_Recorded information_:
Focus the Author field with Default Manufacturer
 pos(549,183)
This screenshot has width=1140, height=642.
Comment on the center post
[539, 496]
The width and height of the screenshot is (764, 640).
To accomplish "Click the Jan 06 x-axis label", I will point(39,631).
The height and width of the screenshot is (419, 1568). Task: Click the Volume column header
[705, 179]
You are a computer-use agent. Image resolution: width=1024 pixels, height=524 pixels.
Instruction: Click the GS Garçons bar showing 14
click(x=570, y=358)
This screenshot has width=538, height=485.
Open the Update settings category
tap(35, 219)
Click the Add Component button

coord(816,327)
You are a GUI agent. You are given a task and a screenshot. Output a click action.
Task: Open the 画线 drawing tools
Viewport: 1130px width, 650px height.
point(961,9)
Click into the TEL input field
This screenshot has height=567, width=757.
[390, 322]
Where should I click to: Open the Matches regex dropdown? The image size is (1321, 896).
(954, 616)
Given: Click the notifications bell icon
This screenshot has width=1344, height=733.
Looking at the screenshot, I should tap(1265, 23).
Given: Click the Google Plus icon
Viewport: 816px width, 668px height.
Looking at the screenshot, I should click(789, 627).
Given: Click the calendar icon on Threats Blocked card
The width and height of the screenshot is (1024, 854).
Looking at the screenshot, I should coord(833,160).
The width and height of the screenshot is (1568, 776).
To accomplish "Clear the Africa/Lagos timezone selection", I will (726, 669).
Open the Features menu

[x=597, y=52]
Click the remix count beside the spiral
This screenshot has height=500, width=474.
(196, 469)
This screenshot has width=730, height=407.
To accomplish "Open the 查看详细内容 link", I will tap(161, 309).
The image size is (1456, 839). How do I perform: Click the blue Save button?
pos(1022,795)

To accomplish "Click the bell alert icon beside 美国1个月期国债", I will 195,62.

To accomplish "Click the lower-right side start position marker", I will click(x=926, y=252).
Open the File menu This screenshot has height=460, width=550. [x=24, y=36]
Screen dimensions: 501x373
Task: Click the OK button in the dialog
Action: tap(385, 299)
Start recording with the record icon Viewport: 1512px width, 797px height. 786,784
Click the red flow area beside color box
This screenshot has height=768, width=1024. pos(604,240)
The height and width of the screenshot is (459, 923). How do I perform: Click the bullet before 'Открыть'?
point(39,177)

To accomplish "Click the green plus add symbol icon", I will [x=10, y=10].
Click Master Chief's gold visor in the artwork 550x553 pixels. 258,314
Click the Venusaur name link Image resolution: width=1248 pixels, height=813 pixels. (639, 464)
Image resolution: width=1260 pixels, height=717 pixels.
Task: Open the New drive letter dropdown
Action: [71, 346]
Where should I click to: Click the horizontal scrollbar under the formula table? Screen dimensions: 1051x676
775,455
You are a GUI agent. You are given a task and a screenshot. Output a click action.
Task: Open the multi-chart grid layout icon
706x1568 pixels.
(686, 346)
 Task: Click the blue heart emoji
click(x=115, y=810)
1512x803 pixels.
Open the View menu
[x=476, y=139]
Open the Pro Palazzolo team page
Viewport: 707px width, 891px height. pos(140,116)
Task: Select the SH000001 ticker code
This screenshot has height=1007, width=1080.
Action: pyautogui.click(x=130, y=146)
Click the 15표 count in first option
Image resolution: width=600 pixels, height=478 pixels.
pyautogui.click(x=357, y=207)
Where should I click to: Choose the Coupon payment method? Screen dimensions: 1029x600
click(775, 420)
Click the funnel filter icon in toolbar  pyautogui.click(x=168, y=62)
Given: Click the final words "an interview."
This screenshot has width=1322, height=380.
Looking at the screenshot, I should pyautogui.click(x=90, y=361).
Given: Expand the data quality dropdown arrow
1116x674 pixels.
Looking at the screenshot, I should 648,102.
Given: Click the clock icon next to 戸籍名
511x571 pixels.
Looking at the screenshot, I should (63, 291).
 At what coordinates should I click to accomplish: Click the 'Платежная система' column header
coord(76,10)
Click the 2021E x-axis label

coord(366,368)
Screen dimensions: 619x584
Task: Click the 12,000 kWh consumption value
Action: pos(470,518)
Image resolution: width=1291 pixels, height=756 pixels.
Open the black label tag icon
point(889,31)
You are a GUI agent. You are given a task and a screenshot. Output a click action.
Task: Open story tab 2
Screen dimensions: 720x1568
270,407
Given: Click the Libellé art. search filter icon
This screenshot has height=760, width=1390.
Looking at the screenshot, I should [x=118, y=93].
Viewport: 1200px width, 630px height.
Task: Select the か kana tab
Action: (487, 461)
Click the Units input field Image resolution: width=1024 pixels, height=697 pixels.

_About this exercise_:
Retype the lines above, keeping every character.

_Reply_:
Focus the Author field with Default Manufacturer
 pos(549,183)
This screenshot has width=1140, height=642.
Comment on the center post
[539, 496]
The width and height of the screenshot is (764, 640).
To accomplish "Click the Jan 06 x-axis label", I will point(39,631).
The height and width of the screenshot is (419, 1568). Task: Click the Volume column header
[705, 179]
You are a computer-use agent. Image resolution: width=1024 pixels, height=524 pixels.
Instruction: Click the GS Garçons bar showing 14
click(x=570, y=358)
This screenshot has width=538, height=485.
Open the Update settings category
tap(35, 219)
Click the Add Component button

coord(816,327)
You are a GUI agent. You are given a task and a screenshot. Output a click action.
Task: Open the 画线 drawing tools
Viewport: 1130px width, 650px height.
point(961,9)
Click into the TEL input field
This screenshot has height=567, width=757.
[390, 322]
Where should I click to: Open the Matches regex dropdown? The image size is (1321, 896).
(954, 616)
Given: Click the notifications bell icon
This screenshot has width=1344, height=733.
Looking at the screenshot, I should tap(1265, 23).
Given: Click the Google Plus icon
Viewport: 816px width, 668px height.
Looking at the screenshot, I should click(789, 627).
Given: Click the calendar icon on Threats Blocked card
The width and height of the screenshot is (1024, 854).
Looking at the screenshot, I should coord(833,160).
The width and height of the screenshot is (1568, 776).
To accomplish "Clear the Africa/Lagos timezone selection", I will (726, 669).
Open the Features menu

[x=597, y=52]
Click the remix count beside the spiral
This screenshot has height=500, width=474.
(196, 469)
This screenshot has width=730, height=407.
To accomplish "Open the 查看详细内容 link", I will tap(161, 309).
The image size is (1456, 839). How do I perform: Click the blue Save button?
pos(1022,795)

To accomplish "Click the bell alert icon beside 美国1个月期国债", I will 195,62.

To accomplish "Click the lower-right side start position marker", I will click(x=926, y=252).
Open the File menu This screenshot has height=460, width=550. [x=24, y=36]
Screen dimensions: 501x373
Task: Click the OK button in the dialog
Action: tap(385, 299)
Start recording with the record icon Viewport: 1512px width, 797px height. 786,784
Click the red flow area beside color box
This screenshot has height=768, width=1024. pos(604,240)
The height and width of the screenshot is (459, 923). How do I perform: Click the bullet before 'Открыть'?
point(39,177)

To accomplish "Click the green plus add symbol icon", I will [x=10, y=10].
Click Master Chief's gold visor in the artwork 550x553 pixels. 258,314
Click the Venusaur name link Image resolution: width=1248 pixels, height=813 pixels. (639, 464)
Image resolution: width=1260 pixels, height=717 pixels.
Task: Open the New drive letter dropdown
Action: [71, 346]
Where should I click to: Click the horizontal scrollbar under the formula table? Screen dimensions: 1051x676
775,455
You are a GUI agent. You are given a task and a screenshot. Output a click action.
Task: Open the multi-chart grid layout icon
706x1568 pixels.
(686, 346)
 Task: Click the blue heart emoji
click(x=115, y=810)
1512x803 pixels.
Open the View menu
[x=476, y=139]
Open the Pro Palazzolo team page
Viewport: 707px width, 891px height. pos(140,116)
Task: Select the SH000001 ticker code
This screenshot has height=1007, width=1080.
Action: pyautogui.click(x=130, y=146)
Click the 15표 count in first option
Image resolution: width=600 pixels, height=478 pixels.
pyautogui.click(x=357, y=207)
Where should I click to: Choose the Coupon payment method? Screen dimensions: 1029x600
click(775, 420)
Click the funnel filter icon in toolbar  pyautogui.click(x=168, y=62)
Given: Click the final words "an interview."
This screenshot has width=1322, height=380.
Looking at the screenshot, I should pyautogui.click(x=90, y=361).
Given: Expand the data quality dropdown arrow
1116x674 pixels.
Looking at the screenshot, I should 648,102.
Given: Click the clock icon next to 戸籍名
511x571 pixels.
Looking at the screenshot, I should (63, 291).
 At what coordinates should I click to accomplish: Click the 'Платежная система' column header
coord(76,10)
Click the 2021E x-axis label

coord(366,368)
Screen dimensions: 619x584
Task: Click the 12,000 kWh consumption value
Action: pos(470,518)
Image resolution: width=1291 pixels, height=756 pixels.
Open the black label tag icon
point(889,31)
You are a GUI agent. You are given a task and a screenshot. Output a click action.
Task: Open story tab 2
Screen dimensions: 720x1568
270,407
Given: Click the Libellé art. search filter icon
This screenshot has height=760, width=1390.
Looking at the screenshot, I should [x=118, y=93].
Viewport: 1200px width, 630px height.
Task: Select the か kana tab
Action: (487, 461)
Click the Units input field Image resolution: width=1024 pixels, height=697 pixels.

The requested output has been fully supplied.